Só que dessa vez não
era paixão. Era a estranheza de sentir um passado tão próximo ao presente. Era
ver ruir a crença de que eu tinha mudado desde os catorze anos, era me sentir
de novo o moleque desajeitado no pátio do colégio, com o coração ardendo por um
beijo, fingindo que não ligava para o som de um nome martelando na testa.
Ela era a lembrança
viva de tudo o que eu achava ter esquecido, da pessoa que eu acreditava ter
superado. O choque do ontem com o hoje e o contraste de dois momentos que eu
julgava tão diferentes na minha vida. Assim eu me agarrava, inconsciente, ao
que, de fato, era novidade em mim desde aqueles tempos: fumava. Todas as vezes
que ela aparecia, acendia um cigarro. O sujeito do xeróx sempre me olhava puto
e os seguranças, quando me viam, pediam educadamente para eu, ou apagar o
bendito, ou sair do corredor fechado. Ainda assim ela não me notava. Tirando
uma vez que fez uma cara feia pra fumaça que eu admirava espiralando no ar frio
de junho. Mas aí ela notou foi a fumaça.
A Carol sempre andava
com uma turba de amigas barulhentas e bonitas. Nunca descobri que curso ela
fazia ou sequer se estudava com essas amigas. Eu já tinha tomado toco de metade
delas, depois de ter ficado com uma certa Alice, que parecia ter alguma relação
com uma delas.
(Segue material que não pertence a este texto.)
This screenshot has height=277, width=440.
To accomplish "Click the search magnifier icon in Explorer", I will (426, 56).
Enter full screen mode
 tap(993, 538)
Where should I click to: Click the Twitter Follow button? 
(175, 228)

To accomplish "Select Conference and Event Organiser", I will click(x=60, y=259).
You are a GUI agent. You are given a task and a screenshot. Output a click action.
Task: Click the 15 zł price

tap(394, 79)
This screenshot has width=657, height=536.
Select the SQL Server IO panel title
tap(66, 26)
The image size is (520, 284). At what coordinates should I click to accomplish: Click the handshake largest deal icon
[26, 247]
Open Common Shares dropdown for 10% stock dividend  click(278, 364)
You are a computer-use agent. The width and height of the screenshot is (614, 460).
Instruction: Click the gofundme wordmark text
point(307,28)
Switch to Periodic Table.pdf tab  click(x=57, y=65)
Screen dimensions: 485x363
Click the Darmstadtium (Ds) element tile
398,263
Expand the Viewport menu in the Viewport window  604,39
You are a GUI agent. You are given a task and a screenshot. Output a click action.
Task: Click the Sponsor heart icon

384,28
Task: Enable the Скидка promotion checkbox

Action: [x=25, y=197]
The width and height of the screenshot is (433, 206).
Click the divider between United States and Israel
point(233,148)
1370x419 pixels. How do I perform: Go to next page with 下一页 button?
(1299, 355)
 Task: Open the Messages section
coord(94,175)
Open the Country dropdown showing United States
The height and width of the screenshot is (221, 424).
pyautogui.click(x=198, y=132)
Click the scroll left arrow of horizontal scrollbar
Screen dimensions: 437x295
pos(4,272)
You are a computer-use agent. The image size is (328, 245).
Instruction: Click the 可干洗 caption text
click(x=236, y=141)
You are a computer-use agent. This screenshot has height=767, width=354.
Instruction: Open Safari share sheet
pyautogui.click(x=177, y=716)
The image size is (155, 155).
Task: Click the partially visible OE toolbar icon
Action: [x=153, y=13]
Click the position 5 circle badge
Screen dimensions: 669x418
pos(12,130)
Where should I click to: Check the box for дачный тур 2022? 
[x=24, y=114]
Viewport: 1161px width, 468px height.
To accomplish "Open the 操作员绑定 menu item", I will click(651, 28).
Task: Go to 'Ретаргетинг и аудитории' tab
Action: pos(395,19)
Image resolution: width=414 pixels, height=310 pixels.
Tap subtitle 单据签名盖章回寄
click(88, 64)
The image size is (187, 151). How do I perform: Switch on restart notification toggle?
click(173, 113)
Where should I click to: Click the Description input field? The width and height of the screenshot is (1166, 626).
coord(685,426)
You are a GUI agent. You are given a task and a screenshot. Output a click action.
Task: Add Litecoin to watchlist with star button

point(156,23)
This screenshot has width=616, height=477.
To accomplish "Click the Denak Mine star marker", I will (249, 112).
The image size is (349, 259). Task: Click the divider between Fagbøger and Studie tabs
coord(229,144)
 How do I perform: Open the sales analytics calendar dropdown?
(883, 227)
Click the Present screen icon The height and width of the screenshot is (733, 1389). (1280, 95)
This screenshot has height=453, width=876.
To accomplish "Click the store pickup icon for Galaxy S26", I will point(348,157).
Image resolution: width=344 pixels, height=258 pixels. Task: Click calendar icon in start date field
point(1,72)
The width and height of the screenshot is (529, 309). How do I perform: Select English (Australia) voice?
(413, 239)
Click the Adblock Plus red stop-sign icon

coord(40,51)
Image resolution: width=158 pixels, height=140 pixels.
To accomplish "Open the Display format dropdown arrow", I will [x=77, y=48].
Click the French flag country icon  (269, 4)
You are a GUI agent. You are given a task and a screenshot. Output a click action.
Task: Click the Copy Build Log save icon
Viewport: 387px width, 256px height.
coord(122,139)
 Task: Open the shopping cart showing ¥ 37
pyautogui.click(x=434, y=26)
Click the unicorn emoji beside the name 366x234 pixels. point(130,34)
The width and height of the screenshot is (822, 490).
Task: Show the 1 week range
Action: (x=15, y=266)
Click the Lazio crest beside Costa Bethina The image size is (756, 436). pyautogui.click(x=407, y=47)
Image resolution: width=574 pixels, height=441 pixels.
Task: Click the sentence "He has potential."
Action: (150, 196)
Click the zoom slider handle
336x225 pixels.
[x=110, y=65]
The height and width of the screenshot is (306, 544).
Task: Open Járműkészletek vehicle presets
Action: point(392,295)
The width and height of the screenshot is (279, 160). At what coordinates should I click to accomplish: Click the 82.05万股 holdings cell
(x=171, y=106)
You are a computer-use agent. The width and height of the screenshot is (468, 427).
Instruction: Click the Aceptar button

Eu nunca soube se era porque a tal Alice tinha me marcado como
gado dela ou se porque eu dei o bolo num dos outros encontros com ela, porque
eu tinha começado a namorar.
Aliás, eu namorava quando
vi a Carol de novo. E namorava sentindo aquela aproximação do meu passado.
Fingia que não me borrava de medo do momento em que as duas estivessem num
mesmo ambiente, porque aí quaisquer mentiras que eu contava para mim mesmo
seriam postas à prova, me revelando como o sujeito desprovido de intenções e
ambições de seis anos antes.
Acho que era o conflito
que todo mundo sente ao analisar o passado sob uma perspectiva diferente da
época em que viveu. E, quando é sobre você, não existe análise clínica que salve
a imparcialidade. É medo de não só se ver despido, mas de se descobrir no
ridículo do próprio íntimo.
Assim sobrevivi ao
semestre e me vi confortável, aos poucos, na situação. Afinal, se a Carol não
se lembrava de mim, que passado havia para ser desnudo? Enquanto eu pudesse
manter as lembranças dentro, o passado era um fantasma mudo e invisível, uma
mera presença que se tornava cada dia mais débil. A Carol ia fazendo parte do
presente: da miríade de rostos semi-conhecidos que mudavam como um caleidoscópio
que forma imagens que a gente nunca se lembra muito bem de como eram.
Tão relaxado que
fiquei, acabei cometendo um único deslize ao verbalizar o que ninguém sabia,
ninguém tinha como saber e não devia saber: que eu conhecia a Carol. Foi um
amigo que disse que estava afim "da loirinha bonita". Estávamos
jogando truco num boteco, comíamos o pior frango empanado que já saiu de uma
panela e bebíamos a cerveja mais gelada e barata da cidade.
"Quem é
essa?"
"Você não conhece.
Uma bonita, é da sala da Alice, que você pegou no festival de inverno do ano
passado."
"Uma que veio de
transferência? Conheço sim."
A apropriação que o
sujeito fez me irritou na hora. Como ele ousava dizer que eu não conhecia ela?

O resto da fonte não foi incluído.